-- START Records for processing --
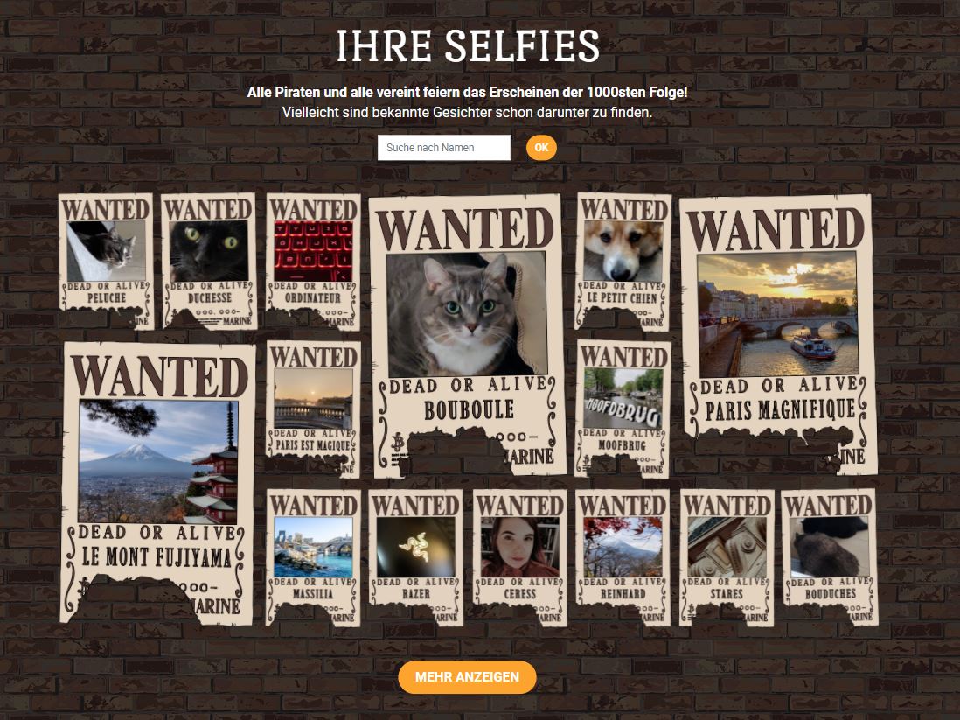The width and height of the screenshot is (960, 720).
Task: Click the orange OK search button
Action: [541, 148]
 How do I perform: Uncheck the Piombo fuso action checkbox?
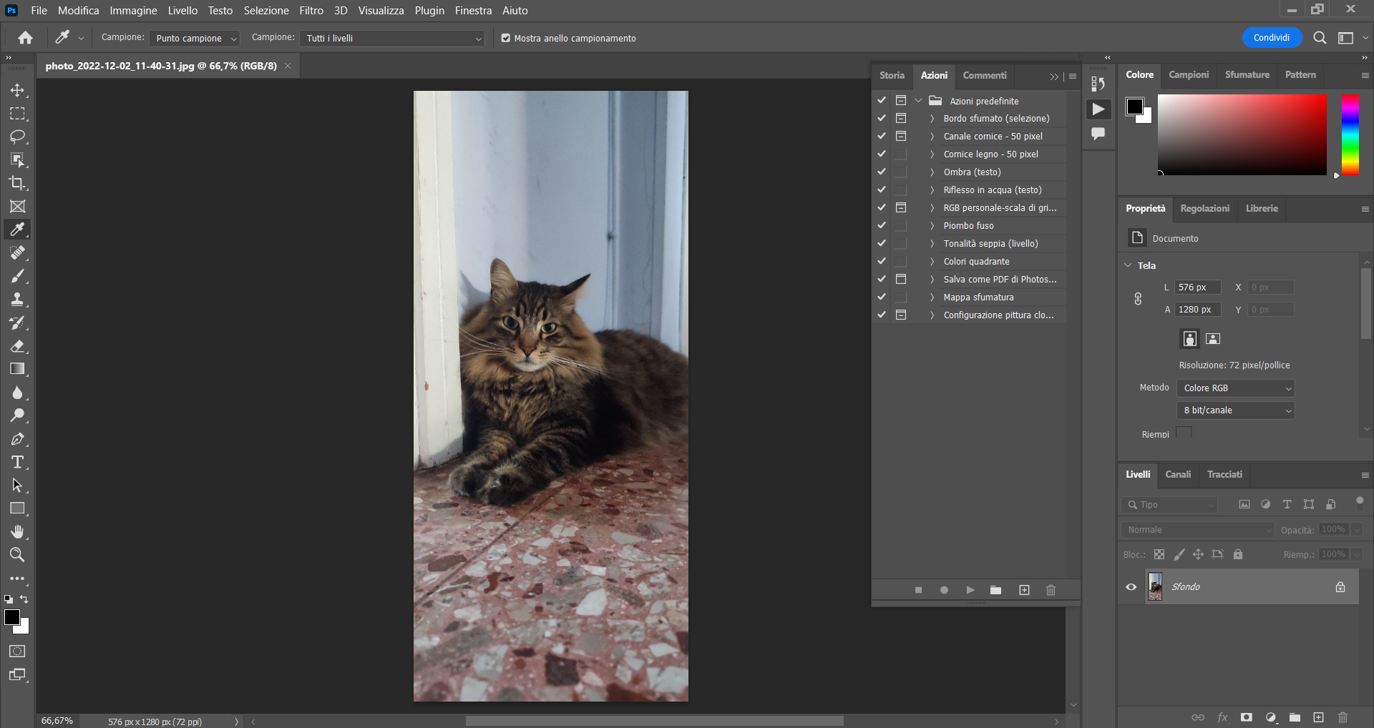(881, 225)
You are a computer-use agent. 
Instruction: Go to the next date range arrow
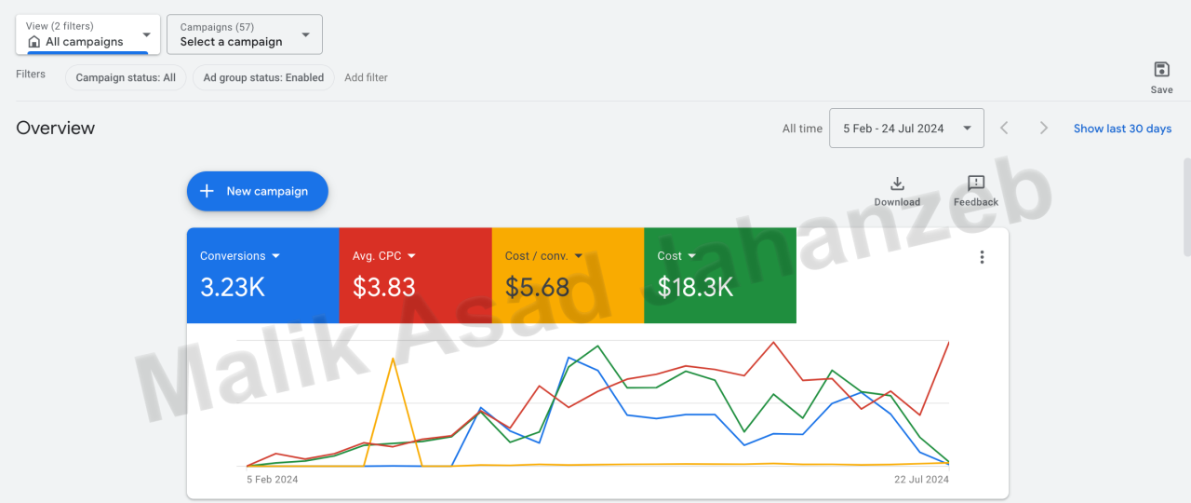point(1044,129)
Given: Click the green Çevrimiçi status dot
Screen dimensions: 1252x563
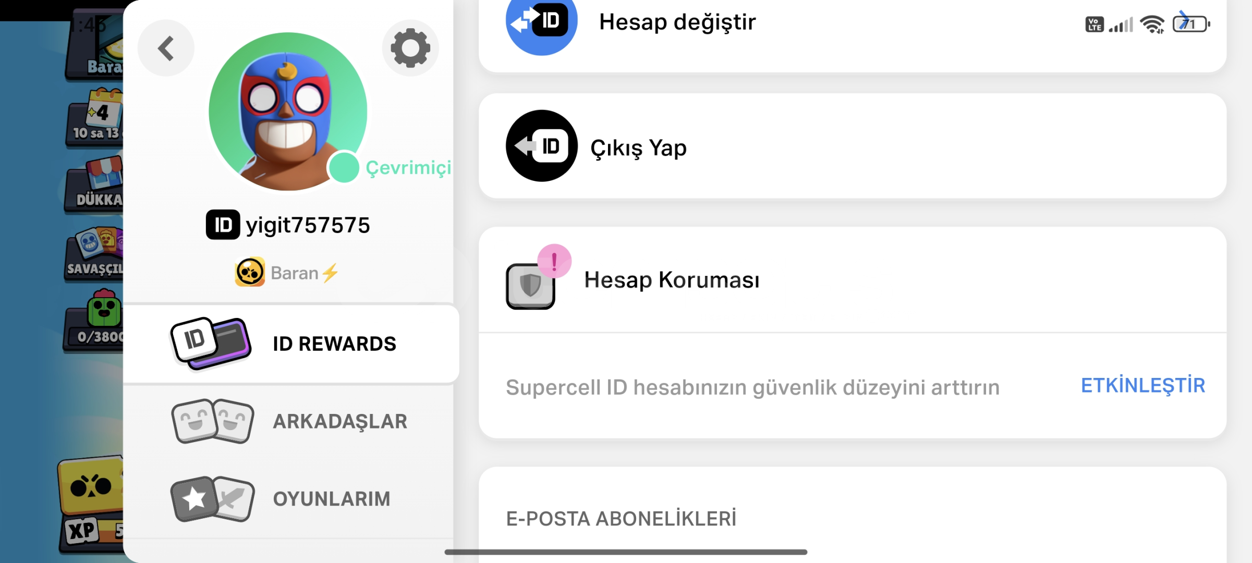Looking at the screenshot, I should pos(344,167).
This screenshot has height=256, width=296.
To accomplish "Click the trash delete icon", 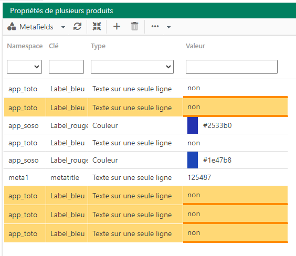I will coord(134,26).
-- END Records for processing --
Reproduce word for word the stretch of the material from the line containing "How do I perform: Uncheck" through the line containing "Looking at the", leaving the pictures out.

 How do I perform: Uncheck the Piombo fuso action checkbox?
(881, 225)
You are a computer-use agent. 
Instruction: Go to the next date range arrow
point(1044,129)
Given: Click the green Çevrimiçi status dot
Screen dimensions: 1252x563
Looking at the screenshot, I should pos(344,167).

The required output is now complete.